The CLA used the platform to call on Defra ministers to support agriculture with a £4bn a year budget to give farmers and the next generation confidence that the government will back their ambitions.
The current government is committed to spending an average of £2.4bn a year on the farming budget in England across this Parliament and has spent less than that in each of the last two years. It needs to spend at least £2.7bn this year to hit its target.
In her opening address, CLA President Victoria Vyvyan said that all farmers need to have confidence that the UK Government will back their ambitions for the environment, nature and food production over the long term. Victoria outlined how profitable farming can deliver for people and the planet because it is in the very nature of land managers to deliver solutions.
In his first speech as Defra Secretary of State, Steve Barclay MP stressed that the government will always back British farmers and highlighted that farming is a key part of the £127bn food sector.
He said that Sustainable Farming Initiative (SFI) funding would not be capped. He announced a third round of the Natural Environment Investment Readiness Fund of up to £100,000 for 50 projects totalling £5m in 2024/25 to support farmers and rural businesses. He also announced £45m to fund innovation projects and solar, robotic and automated equipment.

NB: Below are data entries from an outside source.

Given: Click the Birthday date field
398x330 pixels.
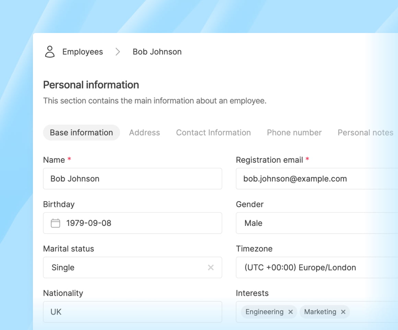Looking at the screenshot, I should 137,223.
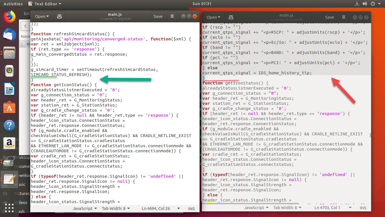Create new document in active editor window
Image resolution: width=385 pixels, height=217 pixels.
[59, 16]
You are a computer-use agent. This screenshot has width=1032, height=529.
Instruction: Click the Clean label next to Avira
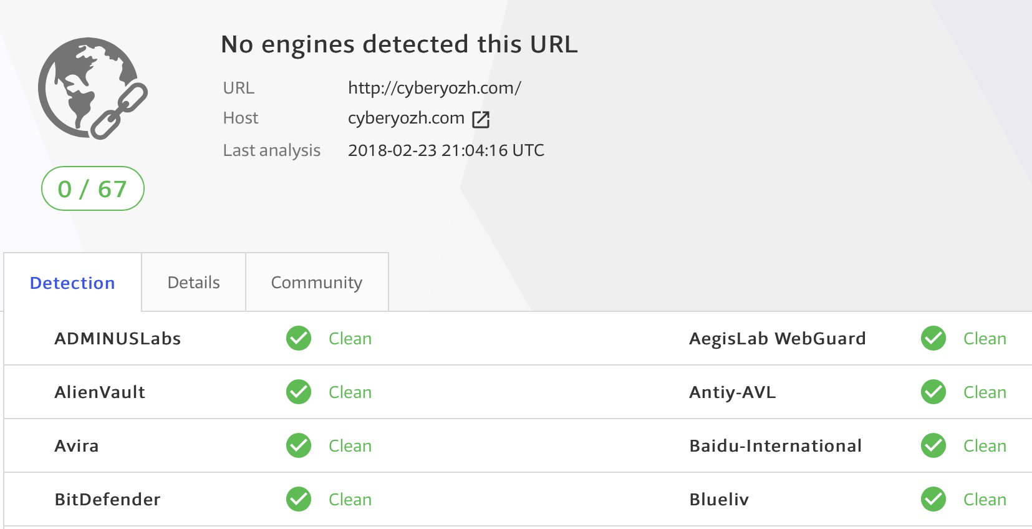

During his speech, the Secretary of State said: "The CLA brings over 100 years of experience, collective expertise, the sort of first-hand knowledge you don’t acquire behind a Whitehall desk.” He added that he wanted to
listen and learn from that experience.
The Shadow Secretary of State for Environment, Food and Rural Affairs, Steve Reed MP was also in attendance at the conference and outlined Labour's vision for rural affairs if they were elected at the next General Election.
Steve Reed said the party recognised that "people who live in the countryside know what's best for the countryside". His speech was wide-ranging, and he said the party aimed to reduce barriers within the rural economy by expanding access to the National Grid, speeding up the planning system and replacing business rates with a fairer system.
When answering a question from CLA President Victoria Vyvyan, Steve categorically ruled out the Labour party removing Agricultural Property Relief (APR) from farm businesses as was previously rumoured in September by the shadow chancellor.
The CLA exists to champion, protect and enhance the rural economy, environment and way of life. We do this so our members can feed the nation, create jobs and prosperity, invest in communities and protect the environment for future generations. Our engagement with politicians throughout the year is an important part in ensuring our members’ voices are heard.